▶ **Source passage**

__________________________________________________

Novel chemotherapy drug combination to be presented at breast cancer symposium
CHICAGO --- Triple-negative breast cancer is one of the most difficult breast cancers to treat, but a promising Northwestern Medicine® study offers more hope for those with the disease.

Patients in the study were treated with the novel combination of two chemotherapy drugs, carboplatin and eribulin. Both drugs have been used alone to treat triple-negative breast cancer with some success. This study is the first to show that the combination of the two drugs may be the most effective treatment yet.

“After the therapy and at the time of surgery, 43 percent of the women in our study were tumor-free,” said Virginia Kaklamani, M.D., lead investigator of the study. “In previous studies of drug therapy for triple-negative breast cancer, only 30 percent of women were tumor-free at the time of surgery.”

Kaklamani presented the findings at the 2013 San Antonio Breast Cancer Symposium, one of the largest breast cancer conferences in the world.

She is director of translational breast cancer research at the Robert H. Lurie Comprehensive Cancer Center of Northwestern University. She also is an associate professor of medicine at Northwestern University Feinberg School of Medicine and an oncologist at Northwestern Memorial Hospital.

Thirty women diagnosed with triple-negative breast cancer (stages 1 through 3) took part in the study. Before surgery they were treated with four cycles of chemotherapy using the novel combination of carboplatin and eribulin.

“Triple-negative breast cancer tends to be very aggressive, and because it is aggressive it metastasizes very fast,” Kaklamani said. “We don’t have many good treatments for it, which is why the results of our study is such good news.”

Future research on this drug combination will include randomized nationwide or international clinical trials that will formally compare the therapy in larger groups.

__________________________________________________

▶ **Excerpted data**

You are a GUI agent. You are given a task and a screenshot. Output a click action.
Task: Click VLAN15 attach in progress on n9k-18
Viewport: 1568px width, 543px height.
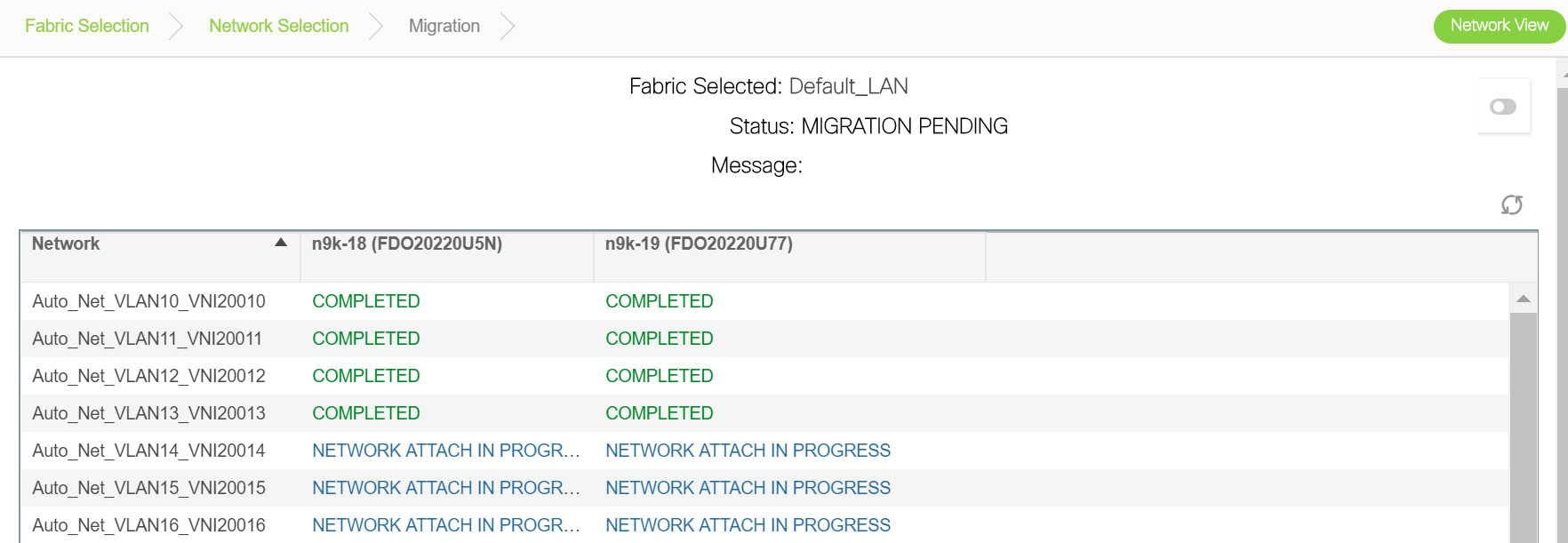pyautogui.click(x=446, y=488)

__________________________________________________

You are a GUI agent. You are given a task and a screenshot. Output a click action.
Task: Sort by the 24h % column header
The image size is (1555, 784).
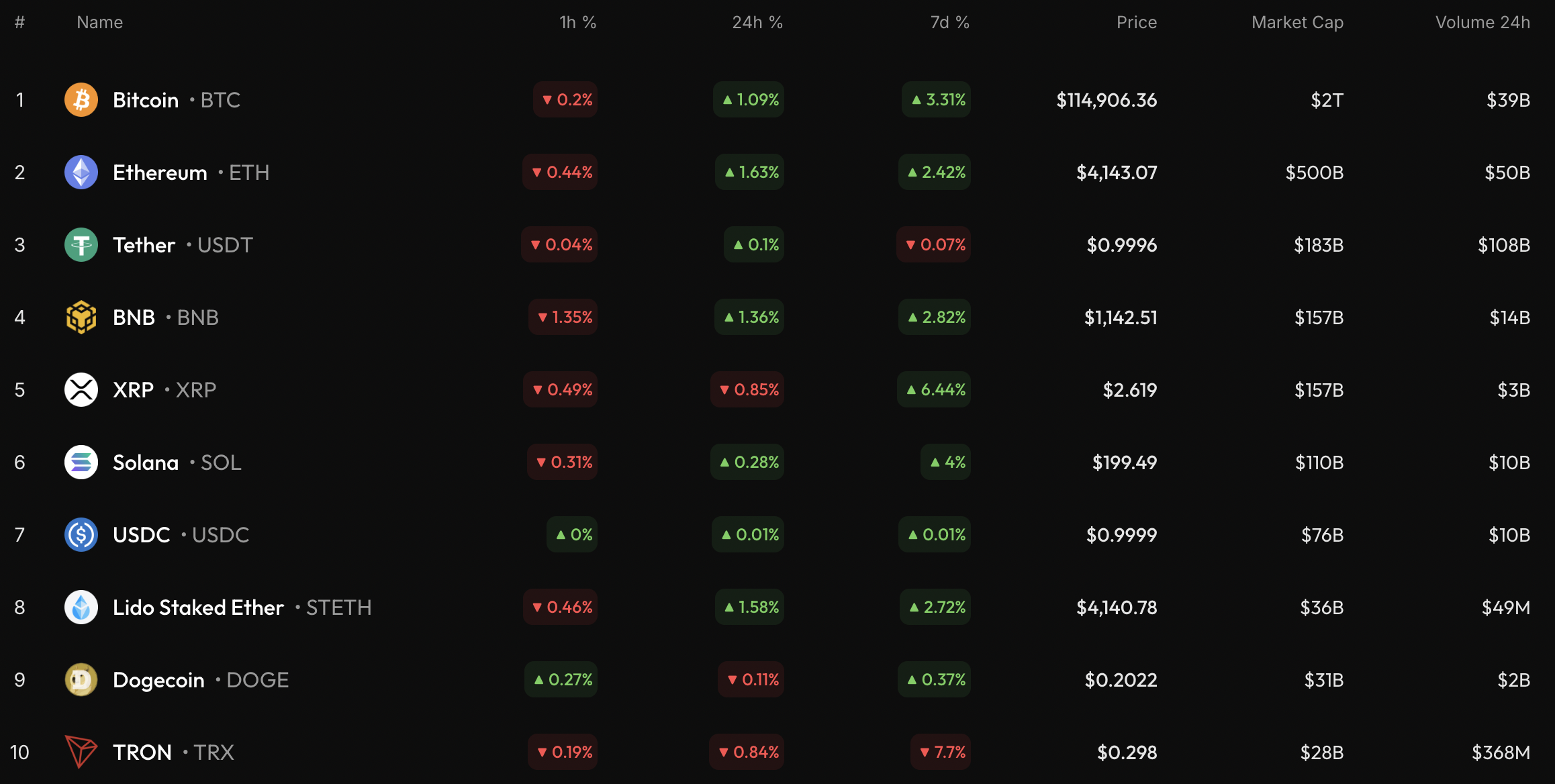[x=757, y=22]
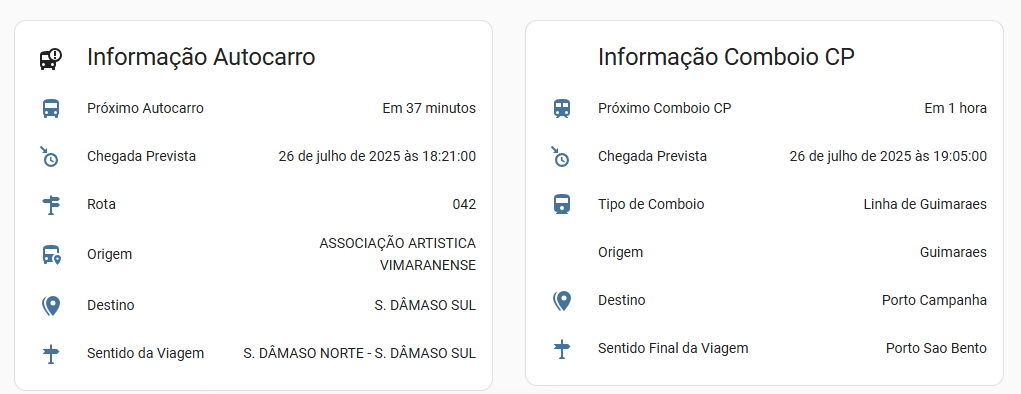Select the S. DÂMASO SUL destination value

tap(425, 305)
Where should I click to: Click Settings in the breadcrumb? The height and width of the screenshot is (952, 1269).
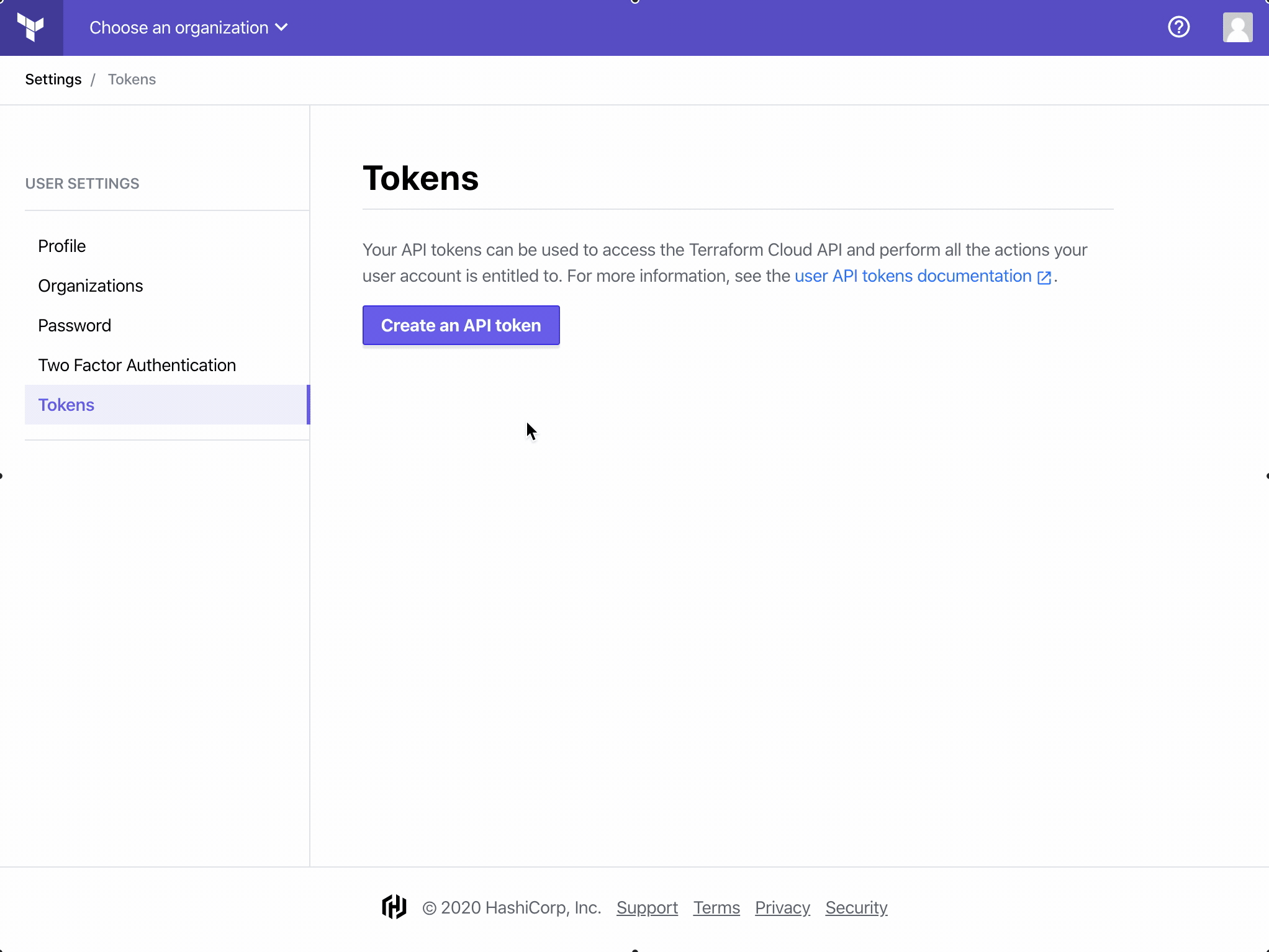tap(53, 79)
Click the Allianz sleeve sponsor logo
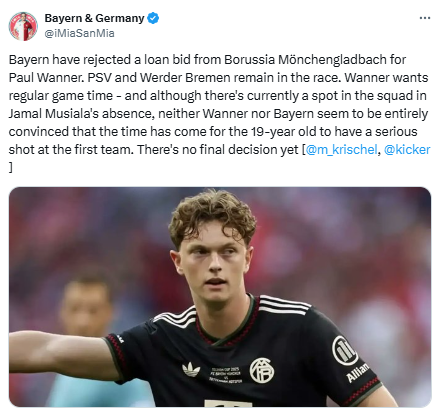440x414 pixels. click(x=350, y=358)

__________________________________________________

▶ **Exercise aim**
Copy the part of the breast cancer study article above between "Future research on" and "in larger groups.", inclusive.

▶ **Solution to the exercise**
Future research on this drug combination will include randomized nationwide or international clinical trials that will formally compare the therapy in larger groups.